Outras conquistas também foram obtidas pelos ativistas, como a retirada de pauta da Proposta de Emenda à Constituição (PEC) nº 37, que retiraria o poder de investigação do Ministério Público, e o projeto que ficou conhecido como “cura gay”.
Sandra Quintela, integrante do Instituto Políticas Alternativas para o Cone Sul (Pacs) e da Articulação Nacional dos Comitês Populares da Copa (Ancop), aponta como vitória desse ano de lutas a divulgação das violações vivenciadas no contexto de preparação para a Copa do Mundo, por meio de relatórios e atos organizados pelos movimentos locais e pela Ancop, bem como a conquista de moradia e a diminuição das remoções, em cidades como Fortaleza.

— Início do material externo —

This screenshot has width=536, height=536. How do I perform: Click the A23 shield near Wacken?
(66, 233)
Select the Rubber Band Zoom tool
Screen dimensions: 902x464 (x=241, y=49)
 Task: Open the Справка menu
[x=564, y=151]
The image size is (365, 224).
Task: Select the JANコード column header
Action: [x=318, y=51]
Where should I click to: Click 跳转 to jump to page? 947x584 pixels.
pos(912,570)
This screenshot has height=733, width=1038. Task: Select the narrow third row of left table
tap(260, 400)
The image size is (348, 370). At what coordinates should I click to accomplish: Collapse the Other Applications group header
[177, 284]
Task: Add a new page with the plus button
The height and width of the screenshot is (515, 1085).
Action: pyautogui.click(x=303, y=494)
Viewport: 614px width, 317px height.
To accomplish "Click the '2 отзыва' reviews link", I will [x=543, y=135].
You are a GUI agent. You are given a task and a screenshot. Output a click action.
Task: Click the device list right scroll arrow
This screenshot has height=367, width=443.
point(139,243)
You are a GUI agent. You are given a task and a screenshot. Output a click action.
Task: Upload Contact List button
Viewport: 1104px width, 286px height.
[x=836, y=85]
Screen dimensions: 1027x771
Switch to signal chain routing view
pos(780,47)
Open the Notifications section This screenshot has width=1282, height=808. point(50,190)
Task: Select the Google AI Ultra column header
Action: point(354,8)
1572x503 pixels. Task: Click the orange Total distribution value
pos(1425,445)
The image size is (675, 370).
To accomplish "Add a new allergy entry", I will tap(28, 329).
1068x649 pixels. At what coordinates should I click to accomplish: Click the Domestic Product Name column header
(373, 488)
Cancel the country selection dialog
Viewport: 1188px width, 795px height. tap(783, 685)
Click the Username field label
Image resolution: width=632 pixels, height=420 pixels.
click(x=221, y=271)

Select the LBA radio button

Do ponto de vista das mobilizações, o MPL avalia que junho permitiu o crescimento das lutas urbanas, expressas nas ocupações, e também o diálogo entre trabalhadores do transporte público e os usuários do transporte.
O Movimento dos Trabalhadores Sem Teto (MTST) também é otimista ao analisar os protestos. Para o coordenador nacional do MTST, Guilherme Boulos, os protestos de junho abriram uma nova conjuntura para as lutas sociais do país.“As mobilizações de junho reabilitaram essa legitimidade da luta social para a consciência popular. Até porque as pessoas viram que a massa foi para rua e a reivindicação foi alcançada: a tarifa baixou no país todo”.
Ele conta que, desde junho do ano passado, “a quantidade não só de ocupações de terra, mas de greves e de mobilizações populares que ocorreram, foi muito mais expressiva que no período anterior. Isso é importante, é um avanço, demonstra um despertar dos trabalhadores de forma mais organizada”.